Today's post is a little different. Instead of delving into discussiong of formal type systems, I'd like to step back and talk generally about some aspects of linear type systems as they show up in real life. That means: programming languages and the memory safety discussion today, C++ and Rust. Disclaimer: while the content of this post is very much related to memory safety which is something I work on at Google, this is my personal blog and everything here is my personal opinion.
In programming, managing memory and resources is one of the most critical and error-prone tasks. Getting it wrong can lead to nasty bugs, from crashes to security vulnerabilities. Two languages that take this challenge seriously, but with vastly different philosophies, are C++ and Rust.
At the heart of this difference lies how their type systems handle the concepts of copying and moving data. While both languages have syntax for these operations, Rust's type system acts as a strict guardian, preventing common errors at compile time, whereas C++ offers more flexibility at the cost of placing the burden of safety squarely on the developer.
In C++, the ability for an object to be copied or moved is defined by a set of special member functions.
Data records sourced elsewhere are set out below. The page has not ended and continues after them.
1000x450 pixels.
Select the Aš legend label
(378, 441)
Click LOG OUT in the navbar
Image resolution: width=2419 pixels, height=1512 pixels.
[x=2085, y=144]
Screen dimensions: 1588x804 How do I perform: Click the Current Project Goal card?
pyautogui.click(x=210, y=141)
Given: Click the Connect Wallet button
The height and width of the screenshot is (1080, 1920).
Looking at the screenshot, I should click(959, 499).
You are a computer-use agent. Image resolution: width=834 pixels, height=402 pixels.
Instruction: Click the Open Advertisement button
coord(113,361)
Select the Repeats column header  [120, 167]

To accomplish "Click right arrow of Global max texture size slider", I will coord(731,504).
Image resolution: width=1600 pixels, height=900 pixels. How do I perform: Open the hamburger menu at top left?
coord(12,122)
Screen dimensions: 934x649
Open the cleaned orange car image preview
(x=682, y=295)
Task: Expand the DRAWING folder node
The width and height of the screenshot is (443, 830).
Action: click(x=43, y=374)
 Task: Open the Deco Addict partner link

If you've written any C++, you've likely encountered the "Rule of Five":
MyType(const MyType& other);
MyType& operator=(const MyType& other);
MyType(MyType&& other);
MyType& operator=(MyType&& other);
~MyType();
When you create a type that manages a resource, like a memory buffer, you implement these functions to define what it means to copy or move it. A copy usually involves a "deep copy"—allocating new memory and copying the data over. A move is an optimization that "steals" the internal resource from a temporary object, avoiding a costly allocation.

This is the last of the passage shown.